* Document section
####################
    Similarly, the Lions Club once had a separate branch for women, the Lionesses. In the late 1980s and early 1990s, women were allowed to become Lions and the Lionesses were disbanded.
    Today Oliver still has a small Lions Club, but the Osoyoos Lions disbanded in 2014 after the club had dwindled to just two senior couples.
    The Covid-19 pandemic, which erupted in 2020, had a big impact on volunteering, and contributed to the demise of the Osoyoos chapter of Soroptimist International.
    The club had relied on fashion shows to raise funds for local youth programs, particularly aimed at girls. Shirley Corley-Rourke, secretary, said at the time that Covid made it impossible to hold fundraising events.
    Sometimes service clubs and volunteer groups face difficulties when key leadership people or deeply committed volunteers move away.

    Osoyoos Mayor Sue McKortoff points to the example of super-volunteer Jessie Smythe, who left Osoyoos for Penticton in 2018. Smythe was active with the Osoyoos Festival Society, the Osoyoos Soroptimists, the Osoyoos Lawn Bowling Club, the Mariposa Auxiliary, Market on Main and the Osoyoos Arts Council and Concert Society.
    Her move was a blow to all these organizations.
    Subrina Monteith is executive director of the Penticton-based South Okanagan-Similkameen Volunteer Centre, which matches non-profits looking for volunteers with volunteers looking for meaningful opportunities. She’s provided advice to groups seeking assistance.
    “Some creative ideas that I’ve shared with non-profits in this region include building succession planning into decisions,” Monteith said. “Try to create co-chairs, so a co-chair, a co-treasurer, is a natural succession planning. Build subcommittees so those subcommittees are engaged in organization, and those committee members will eventually become members of your board.”
    She laments that a number of organizations she’s worked with don’t have a business plan or a succession plan.
    She also suggests exit surveys for members leaving to find out why.
    “Are they leaving because there’s internal conflict?” she asks. “Are they leaving because they’re not being valued? Are they leaving because they’re not being utilized. Those are opportunities to build a better, stronger organization. Nobody likes negative feedback, but sometimes negative is positive.”
    Sheridan in Oliver says a key to retaining volunteers is showing appreciation. Both Oliver and Osoyoos hold town-sponsored volunteer appreciation events during National Volunteer Week in April where they honour all volunteers, and hand out awards to some of the most deserving.
####################
Stored data

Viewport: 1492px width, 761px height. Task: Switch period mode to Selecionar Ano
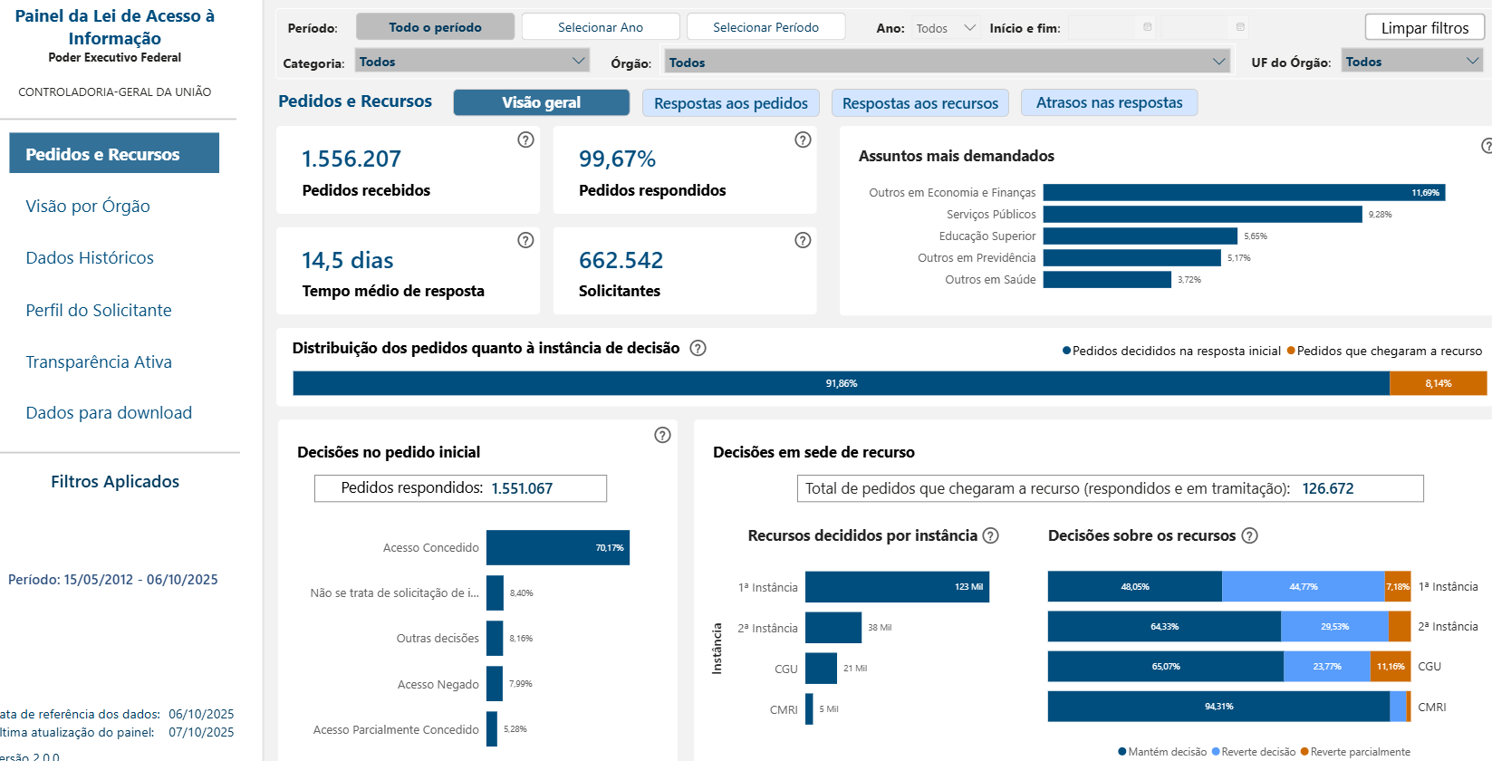600,27
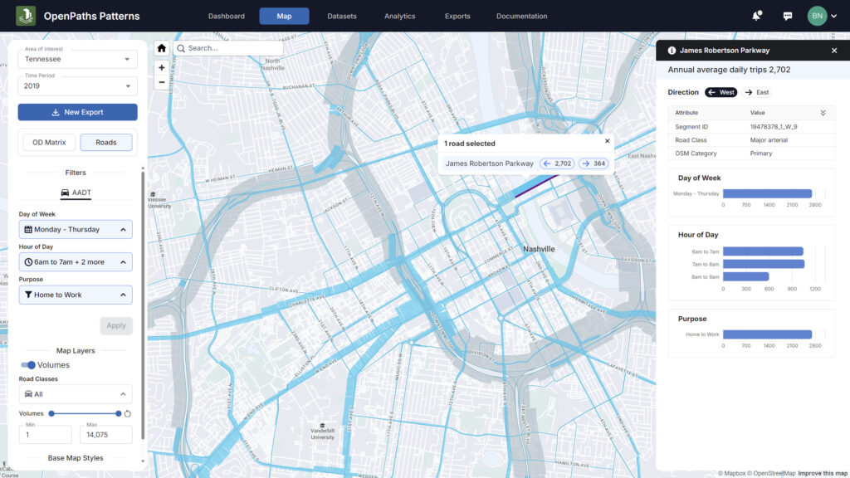Viewport: 850px width, 478px height.
Task: Expand the attribute table with double chevron
Action: click(x=823, y=113)
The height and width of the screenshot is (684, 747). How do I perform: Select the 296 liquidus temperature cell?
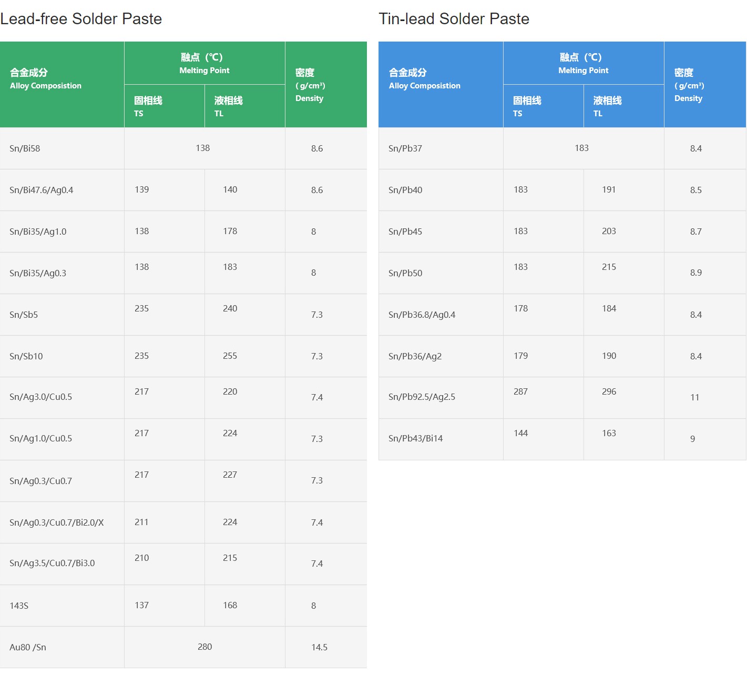pos(609,391)
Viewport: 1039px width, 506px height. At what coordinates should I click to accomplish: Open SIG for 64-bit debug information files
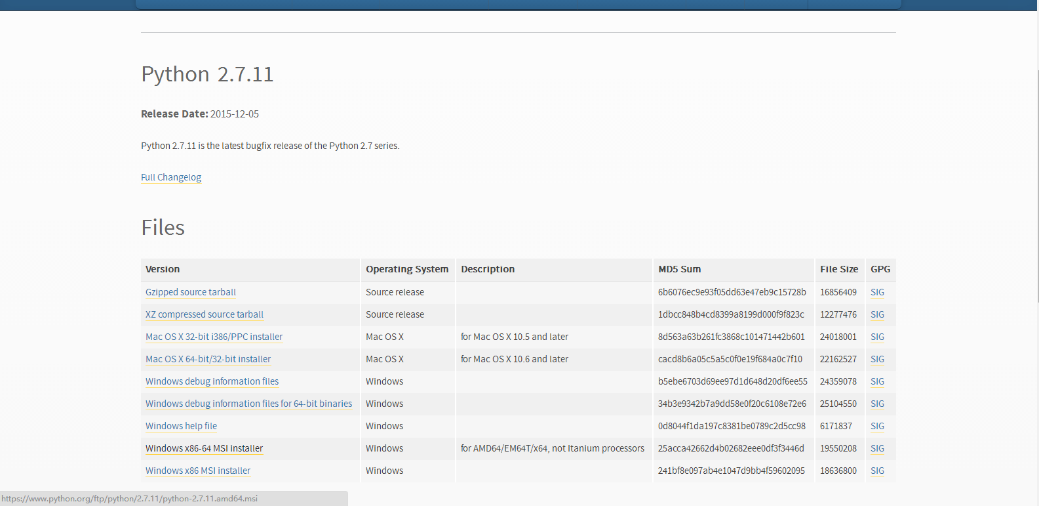tap(877, 404)
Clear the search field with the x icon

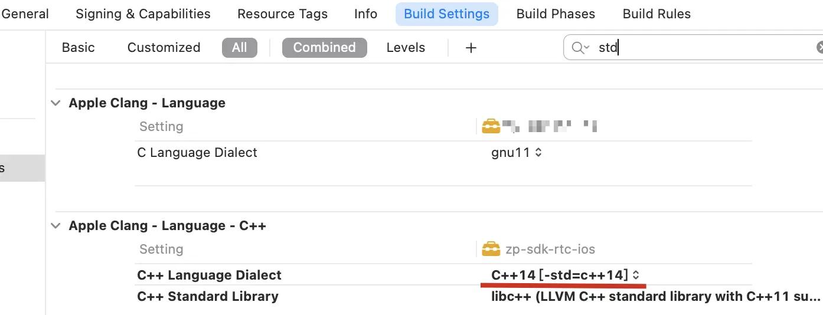(819, 48)
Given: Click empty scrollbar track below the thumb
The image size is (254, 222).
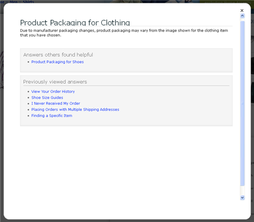Looking at the screenshot, I should [242, 190].
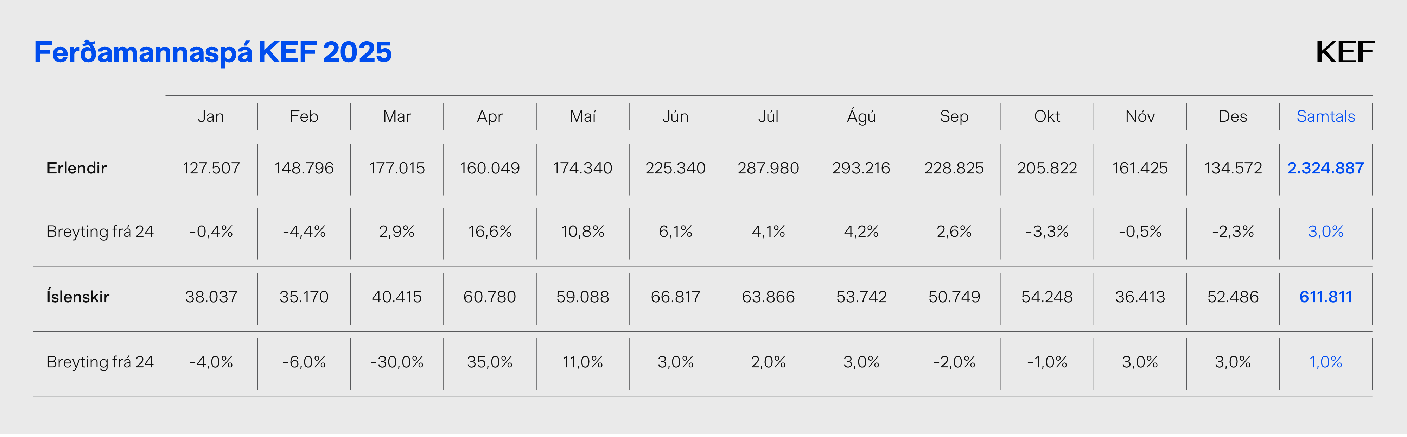
Task: Select the Íslenskir total change 1,0%
Action: coord(1325,362)
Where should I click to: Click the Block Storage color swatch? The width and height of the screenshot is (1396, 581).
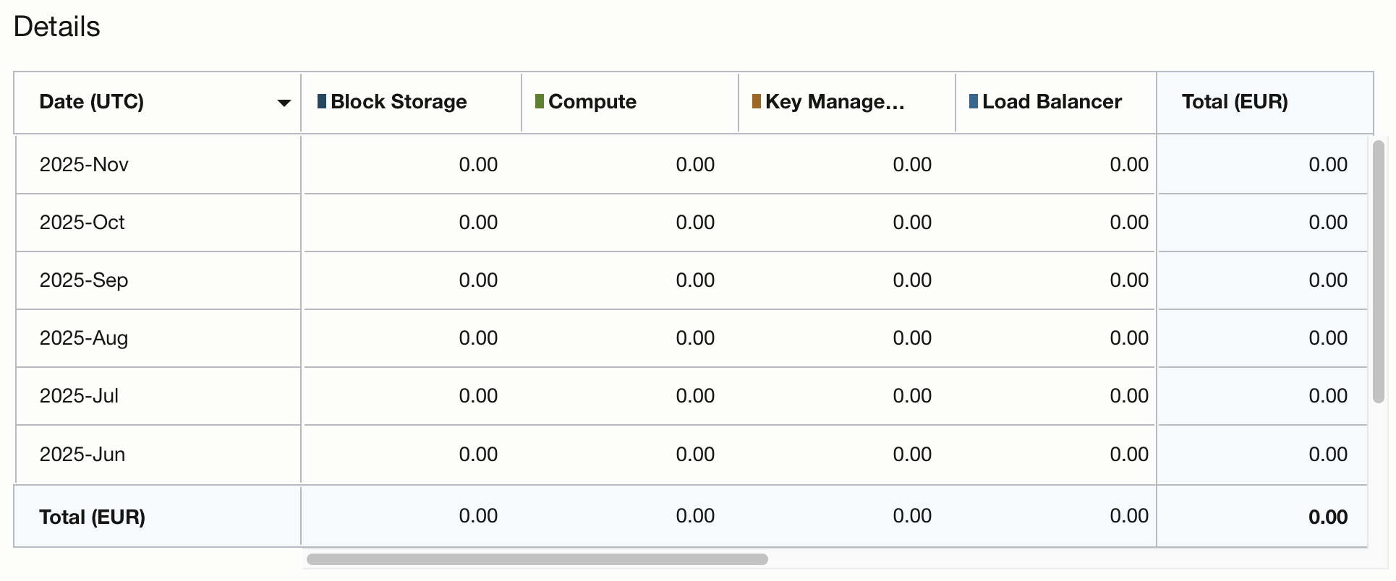[321, 101]
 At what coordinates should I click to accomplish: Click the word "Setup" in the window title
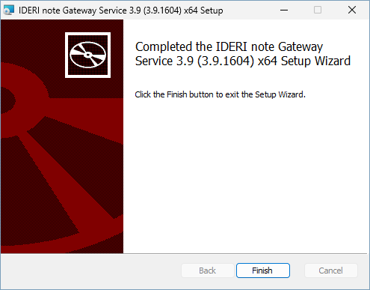[212, 10]
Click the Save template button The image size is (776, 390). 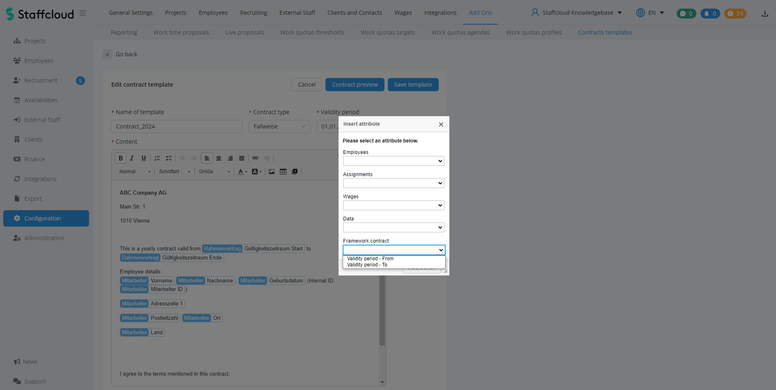coord(413,85)
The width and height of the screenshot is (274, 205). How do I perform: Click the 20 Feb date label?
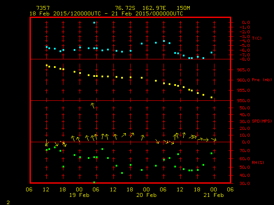pos(146,195)
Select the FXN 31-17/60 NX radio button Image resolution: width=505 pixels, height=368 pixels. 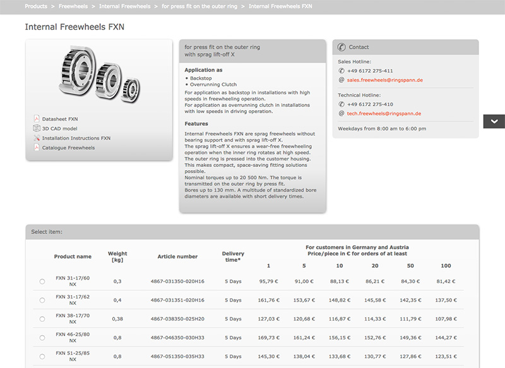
####################
* What you have to do
Continue the article on volunteer groups in Oliver and Osoyoos from its last sentence.

* Answer to this problem
    McKortoff shares Sheridan’s view.
    “We need to show appreciation for people who are volunteers and make them feel valued,” McKortoff said.
    “Make it fun,” advises King, who suggests combining work with social events. “As long as it’s enjoyable, they don’t feel they’re being taken advantage of. As soon as you start feeling like you’re being taken advantage of, you back off.”
    She also believes that being more flexible with members makes it easier for more people to participate. Rotary, for example, used to have stricter rules about the number of meetings members had to attend and the services they had to perform. By relaxing those rules, it opens the club to new members who might have limited time.
    King also thinks clubs need to be more direct in inviting people to become members.
    “I think a lot of people are reluctant to ask,” she said. “You’ve got to put it out there.”
    Similarly, some clubs don’t “toot their horn” enough by telling the community what they do, she added.
    Sheridan thinks people coming into the 40s and 50s age groups are more reluctant to join service clubs, and it may be because the way people like to commit their time has changed. They see a club as a larger commitment and fear getting drawn in. She agrees with King that membership rule changes have made it easier for people to donate their time as they are able.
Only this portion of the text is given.